Metadata-Version: 2.1
Name: myrtle
Version: 0.0.5
Summary: A benchmarking framework for real-time RL with multiple intermittent rewards
Author-email: Brandon Rohrer <brohrer@gmail.com>
Project-URL: Homepage, https://codeberg.org/brohrer/myrtle
Project-URL: Documentation, https://codeberg.org/brohrer/myrtle/src/branch/main/README.md
Project-URL: Repository, https://codeberg.org/brohrer/myrtle.git
Classifier: Programming Language :: Python :: 3
Classifier: License :: OSI Approved :: MIT License
Classifier: Operating System :: OS Independent
Requires-Python: >=3.8
Description-Content-Type: text/markdown
License-File: LICENSE
Requires-Dist: numpy
Requires-Dist: pacemaker-lite>=0.1.3
Requires-Dist: sqlite-logging

# Myrtle
A [real-time](#real-time) reinforcement learning benchmark framework that allows for
[multiple and intermittent rewards](#multiple-and-intermittent-rewards).

Myrtle connects a real-time environment with an agent via a Queue and runs them.

- [Getting Started](#getting-started)
- [Creating Worlds](#worlds)
- [Creating Agents](#agents)

#### Heads Up
Myrtle runs on Linux only. It is not compatible
with Windows or MacOS due to the fact that it starts new
processes with `os.fork()`.
[Forking behavior is detailed here.](https://docs.python.org/3/library/multiprocessing.html#contexts-and-start-methods)

# Getting started

## Install for off-the-shelf use

```bash
python3 -m pip install myrtle
```

## Install for editing

```bash
git clone https://codeberg.org/brohrer/myrtle.git
```

```bash
python3 -m pip install pip --upgrade
python3 -m pip install --editable myrtle
```

## Using Myrtle

To run a demo

```python
import myrtle.demo
myrtle.demo.run_demo()
```

To run a RL agent against a world

```python
from myrtle import bench
bench.run(AgentClass, WorldClass)
```

For example, to run a Random Single Action agent with a Stationary Multi-armed Bandit

```python
from myrtle import bench
from myrtle.agents.random_single_action import RandomSingleAction
from myrtle.worlds.stationary_bandit import StationaryBandit
bench.run(RandomSingleAction, StationaryBandit)
```

## Project layout

```text
src/
    myrtle/
        bench.py
        agents/
            base_agent.py
            random_single_action.py
            greedy_state_blind.py
            q_learning_eps.py
            ...
        worlds/
            base_world.py
            stationary_bandit.py
            intermittent_reward_bandit.py
            contextual_bandit.py
            ...
tests/
    README.md
    test_base_agent.py
    test_base_world.py
    test_bench.py
    ...
```

The `run()` function in `bench.py` is the entry point.
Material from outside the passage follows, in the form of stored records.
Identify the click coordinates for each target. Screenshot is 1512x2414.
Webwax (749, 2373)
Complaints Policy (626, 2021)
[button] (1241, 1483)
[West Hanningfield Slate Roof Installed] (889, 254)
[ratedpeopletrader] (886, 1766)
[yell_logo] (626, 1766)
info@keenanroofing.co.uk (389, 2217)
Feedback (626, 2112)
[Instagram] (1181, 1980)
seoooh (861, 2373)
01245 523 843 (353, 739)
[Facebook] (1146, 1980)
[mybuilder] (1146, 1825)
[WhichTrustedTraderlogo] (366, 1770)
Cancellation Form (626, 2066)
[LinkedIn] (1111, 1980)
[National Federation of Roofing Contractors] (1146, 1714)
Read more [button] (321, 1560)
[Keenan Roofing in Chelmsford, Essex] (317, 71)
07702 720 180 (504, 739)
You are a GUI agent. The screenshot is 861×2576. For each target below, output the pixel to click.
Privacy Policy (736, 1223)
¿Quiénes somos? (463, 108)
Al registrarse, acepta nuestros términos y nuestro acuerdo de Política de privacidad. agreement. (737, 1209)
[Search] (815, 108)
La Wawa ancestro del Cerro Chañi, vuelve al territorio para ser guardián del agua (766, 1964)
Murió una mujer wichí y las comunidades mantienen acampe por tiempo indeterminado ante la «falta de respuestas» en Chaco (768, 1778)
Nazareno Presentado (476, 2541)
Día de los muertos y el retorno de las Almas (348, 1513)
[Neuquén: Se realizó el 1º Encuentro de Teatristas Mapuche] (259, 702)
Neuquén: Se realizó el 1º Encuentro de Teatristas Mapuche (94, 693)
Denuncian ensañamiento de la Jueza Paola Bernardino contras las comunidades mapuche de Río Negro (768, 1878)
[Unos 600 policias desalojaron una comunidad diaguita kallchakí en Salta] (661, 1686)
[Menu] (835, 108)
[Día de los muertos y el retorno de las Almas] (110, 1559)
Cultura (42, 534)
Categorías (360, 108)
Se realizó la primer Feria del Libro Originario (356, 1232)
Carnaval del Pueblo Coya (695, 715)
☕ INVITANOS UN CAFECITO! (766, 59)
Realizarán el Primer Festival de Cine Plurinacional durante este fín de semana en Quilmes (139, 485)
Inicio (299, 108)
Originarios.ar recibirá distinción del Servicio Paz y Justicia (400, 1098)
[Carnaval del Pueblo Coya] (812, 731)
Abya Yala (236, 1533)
Run the test suite with `pytest`.

# Worlds

To be compatible with the Myrtle benchmark framework, world classes have to have a few
characteristics. There is a skeleton implementation in
[`base_world.py`](base_world.py)
to use as a starting place. 

## Attributes

- `n_sensors`: `int`, a member variable with the number of sensors, the size of
the array that the world will be providing each iteration.
- `n_actions`: `int`, a member variable with the number of actions, the size of
the array that the world will be expecting each iteration.
- `n_rewards (optional)`: `int`, a member variable with
the number of rewards, the length of
the reward list that the world will be providing each iteration. If not provided,
it is assumed to be the traditional 1.
- `name`: `str`, an identifier so that the history of runs on this world can be
displayed together and compared against each other.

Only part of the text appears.